[Extracted data entries]

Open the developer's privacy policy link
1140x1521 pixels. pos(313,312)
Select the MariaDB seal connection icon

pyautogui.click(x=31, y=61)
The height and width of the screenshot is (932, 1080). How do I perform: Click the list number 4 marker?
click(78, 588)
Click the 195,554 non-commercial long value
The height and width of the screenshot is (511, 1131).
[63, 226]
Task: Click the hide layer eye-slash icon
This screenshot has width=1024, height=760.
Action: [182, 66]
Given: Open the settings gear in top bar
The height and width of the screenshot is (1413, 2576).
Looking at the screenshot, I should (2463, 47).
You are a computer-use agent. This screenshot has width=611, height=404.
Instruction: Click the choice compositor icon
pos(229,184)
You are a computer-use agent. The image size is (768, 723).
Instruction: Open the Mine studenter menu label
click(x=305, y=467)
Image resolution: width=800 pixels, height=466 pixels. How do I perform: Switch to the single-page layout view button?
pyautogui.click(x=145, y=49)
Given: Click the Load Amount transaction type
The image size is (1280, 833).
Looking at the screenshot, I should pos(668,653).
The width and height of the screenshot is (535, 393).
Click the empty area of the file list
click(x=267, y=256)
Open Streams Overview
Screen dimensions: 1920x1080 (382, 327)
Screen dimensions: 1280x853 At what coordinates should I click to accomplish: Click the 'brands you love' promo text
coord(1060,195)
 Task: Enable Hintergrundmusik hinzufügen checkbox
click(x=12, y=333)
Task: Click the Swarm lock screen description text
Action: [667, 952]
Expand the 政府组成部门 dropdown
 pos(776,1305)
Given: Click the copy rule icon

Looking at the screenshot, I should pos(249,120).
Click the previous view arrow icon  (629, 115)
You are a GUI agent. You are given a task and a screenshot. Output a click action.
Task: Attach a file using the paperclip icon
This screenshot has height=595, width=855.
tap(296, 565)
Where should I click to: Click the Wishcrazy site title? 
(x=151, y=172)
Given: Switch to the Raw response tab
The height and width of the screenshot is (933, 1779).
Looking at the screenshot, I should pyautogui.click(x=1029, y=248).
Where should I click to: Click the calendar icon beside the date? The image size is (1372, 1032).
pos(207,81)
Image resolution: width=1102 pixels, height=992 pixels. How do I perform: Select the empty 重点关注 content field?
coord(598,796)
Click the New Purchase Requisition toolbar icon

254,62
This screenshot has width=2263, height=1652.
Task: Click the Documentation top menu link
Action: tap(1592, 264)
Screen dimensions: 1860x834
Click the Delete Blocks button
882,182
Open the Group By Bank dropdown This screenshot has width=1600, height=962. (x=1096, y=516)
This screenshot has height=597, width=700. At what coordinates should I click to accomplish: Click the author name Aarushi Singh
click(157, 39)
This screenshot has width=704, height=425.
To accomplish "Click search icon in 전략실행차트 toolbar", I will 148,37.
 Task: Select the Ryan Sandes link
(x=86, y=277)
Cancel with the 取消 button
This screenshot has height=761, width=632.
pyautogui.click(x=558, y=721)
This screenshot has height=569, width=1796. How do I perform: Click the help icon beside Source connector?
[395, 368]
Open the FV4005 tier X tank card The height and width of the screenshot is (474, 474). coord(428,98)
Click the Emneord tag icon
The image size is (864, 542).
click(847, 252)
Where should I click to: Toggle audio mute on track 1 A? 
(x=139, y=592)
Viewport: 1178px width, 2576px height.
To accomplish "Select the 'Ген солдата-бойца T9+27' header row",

» Task to complete: Reproduce the listing lines from the line with "You are a GUI" up to and including the line with "pos(207,81)", replacing "paperclip" with "attachment" and changing nothing else.

» Solution to the exercise:
You are a GUI agent. You are given a task and a screenshot. Output a click action.
Task: Attach a file using the attachment icon
This screenshot has height=595, width=855.
tap(296, 565)
Where should I click to: Click the Wishcrazy site title? 
(x=151, y=172)
Given: Switch to the Raw response tab
The height and width of the screenshot is (933, 1779).
Looking at the screenshot, I should pyautogui.click(x=1029, y=248).
Where should I click to: Click the calendar icon beside the date? The image size is (1372, 1032).
pos(207,81)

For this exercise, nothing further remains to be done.